Exercise description
Which lines in the records below contain the word "what"? Copy out each of them.

Records to use
◆ ◆ ◆ ◆ ◆

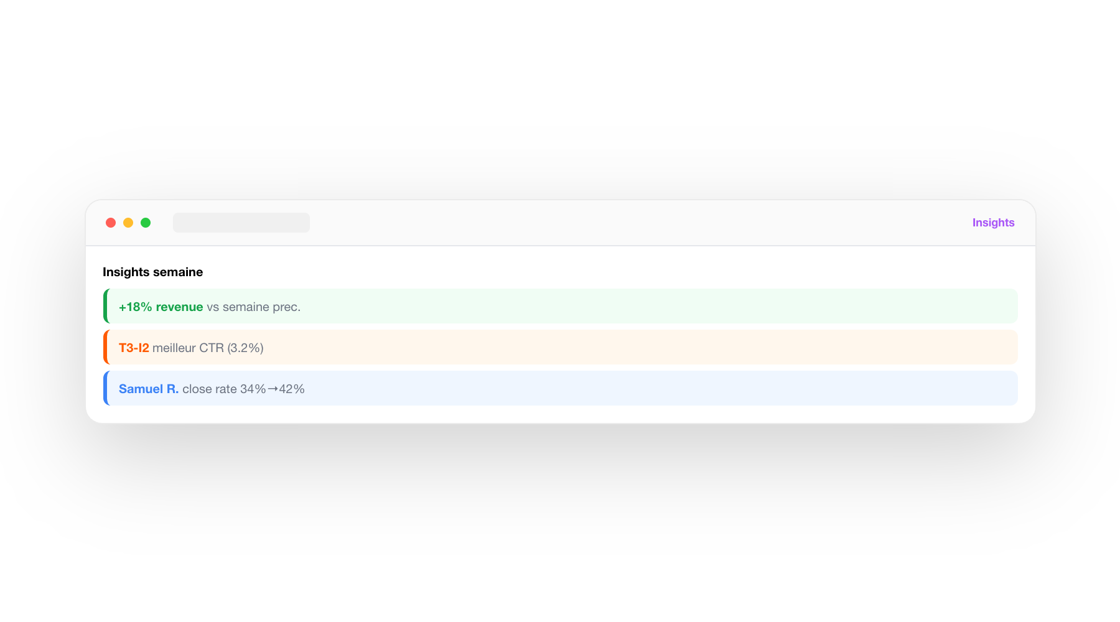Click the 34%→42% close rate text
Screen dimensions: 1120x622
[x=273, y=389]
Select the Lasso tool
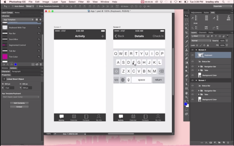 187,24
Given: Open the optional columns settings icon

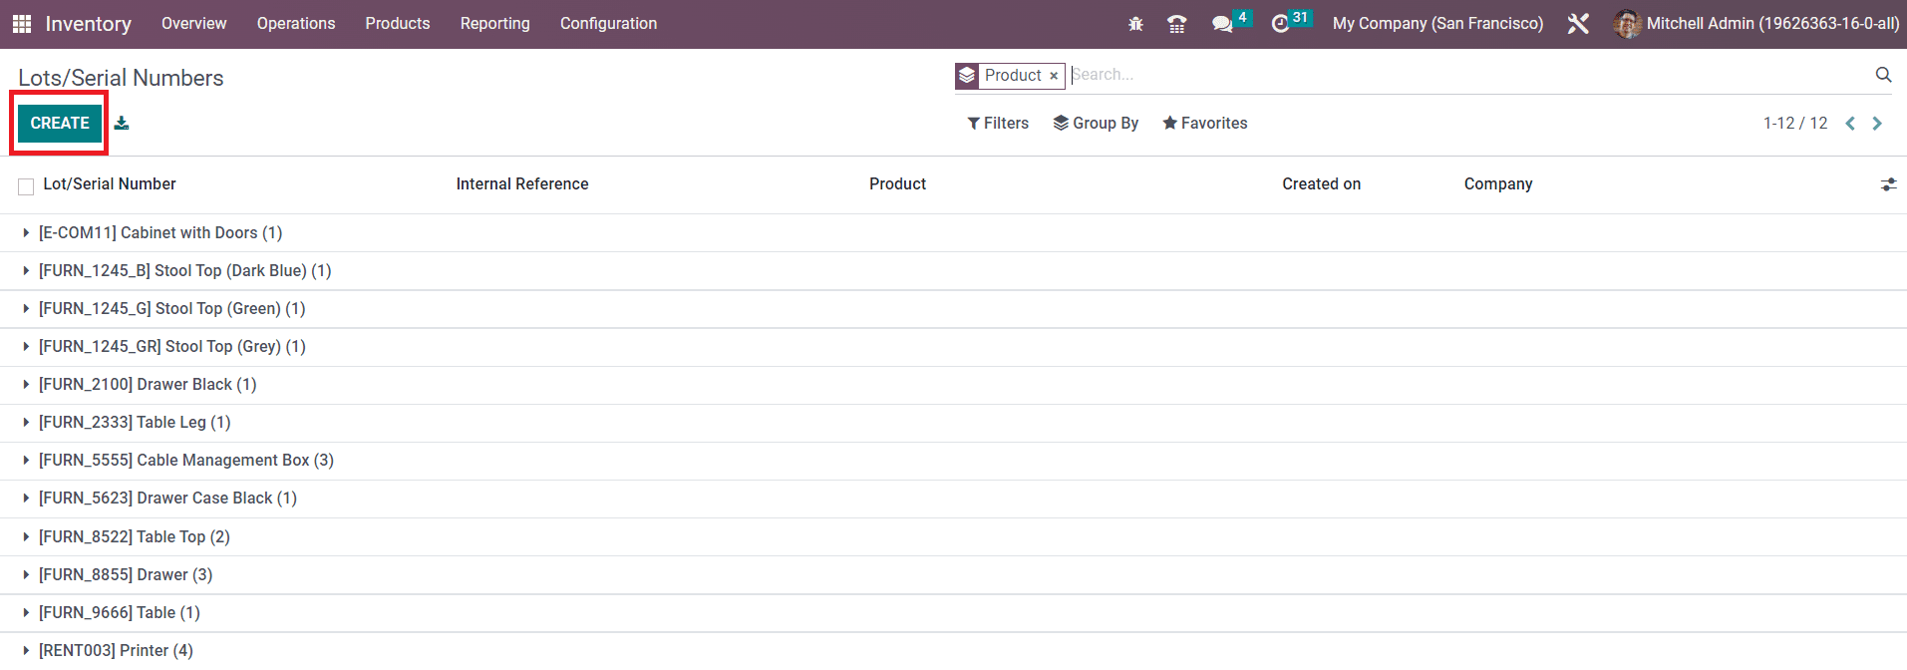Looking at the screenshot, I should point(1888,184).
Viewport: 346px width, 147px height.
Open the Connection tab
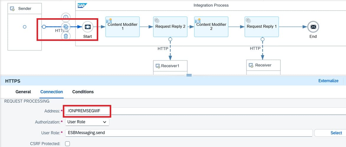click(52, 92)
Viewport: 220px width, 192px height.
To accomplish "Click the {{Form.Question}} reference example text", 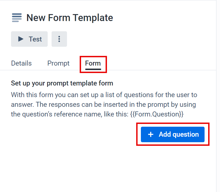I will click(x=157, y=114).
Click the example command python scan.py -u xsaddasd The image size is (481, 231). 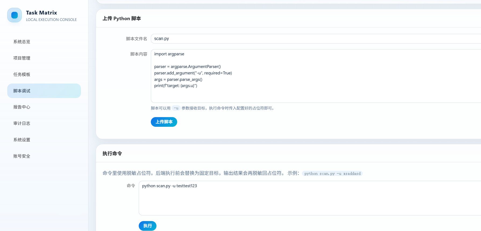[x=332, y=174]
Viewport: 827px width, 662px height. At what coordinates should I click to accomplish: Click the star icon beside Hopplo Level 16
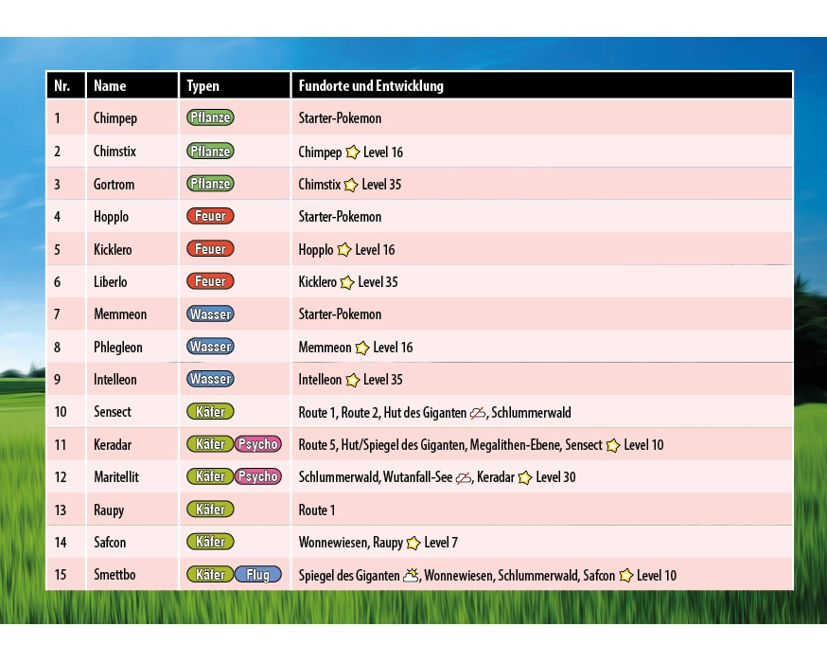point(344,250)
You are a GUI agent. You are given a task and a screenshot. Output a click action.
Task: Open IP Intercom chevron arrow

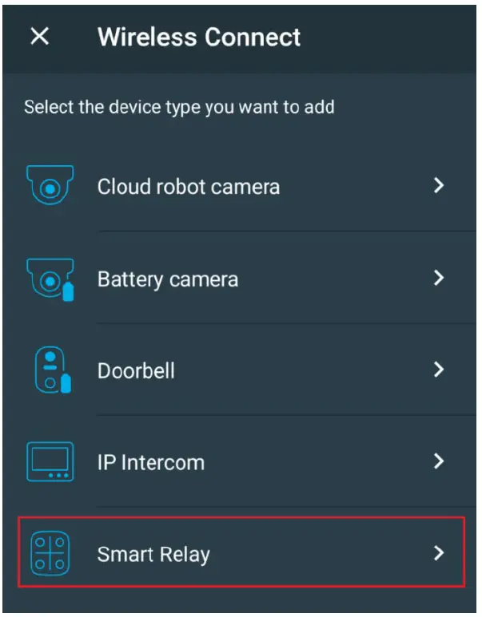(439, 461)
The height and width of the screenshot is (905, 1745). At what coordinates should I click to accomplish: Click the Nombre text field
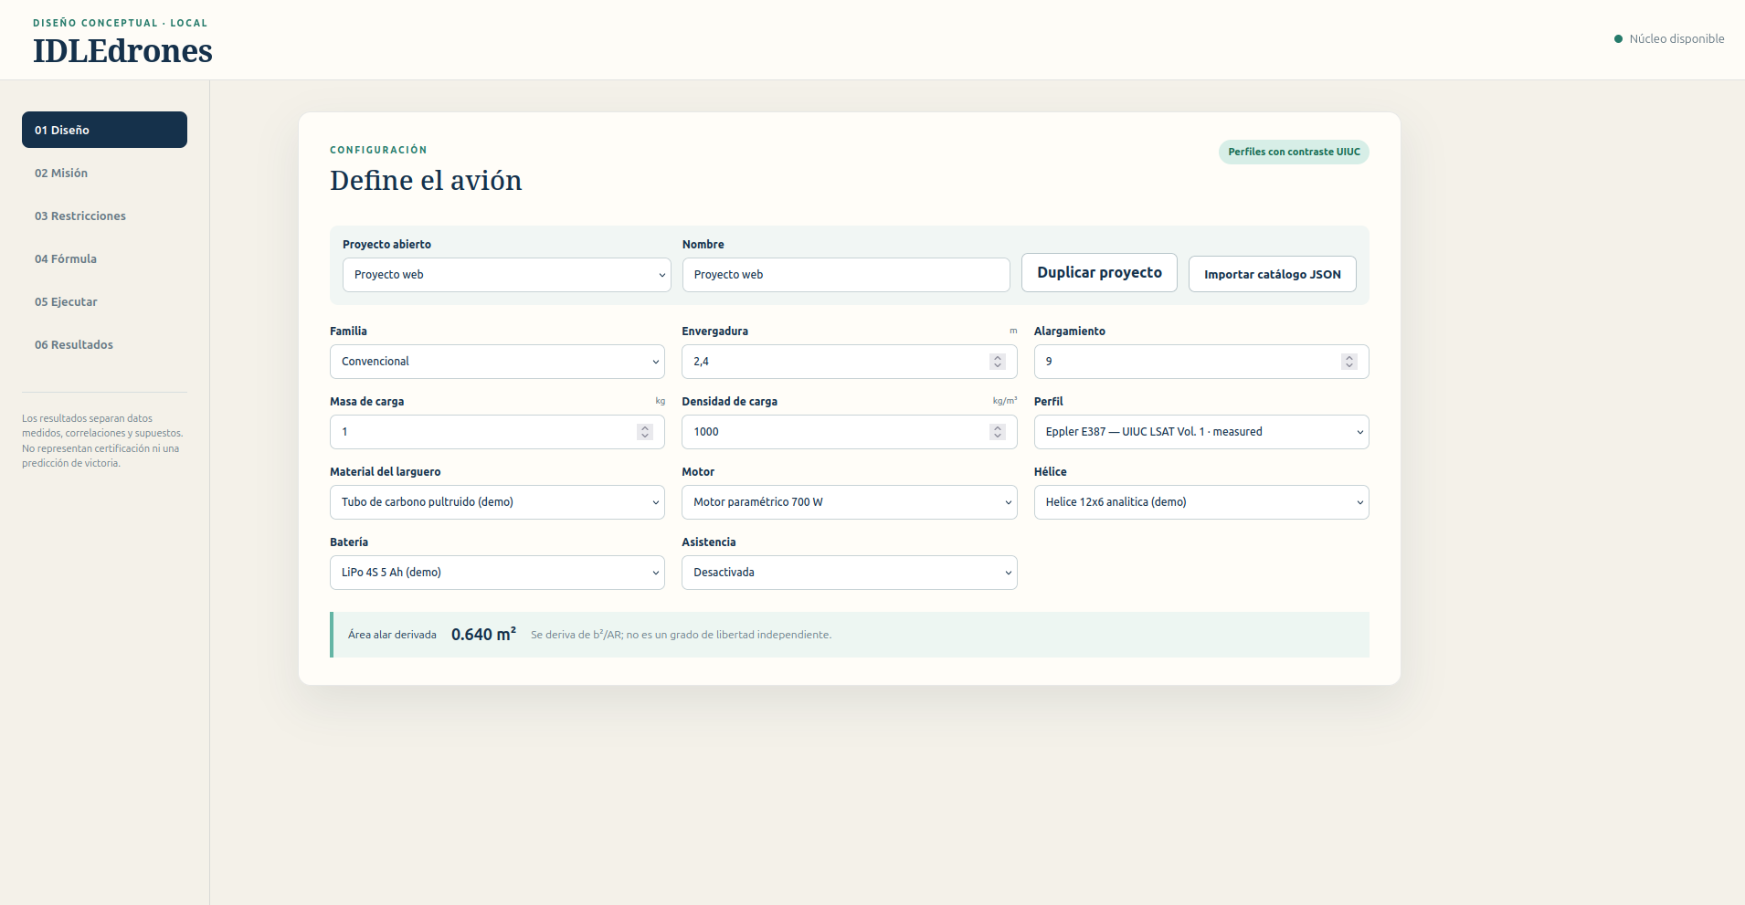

◆ ◆ ◆ ◆ ◆

Written reply
Viewport: 827px width, 662px height. At what coordinates should I click to accomplish: Click the star icon beside Hopplo Level 16
The height and width of the screenshot is (905, 1745). At what coordinates should I click to accomplish: Click the Nombre text field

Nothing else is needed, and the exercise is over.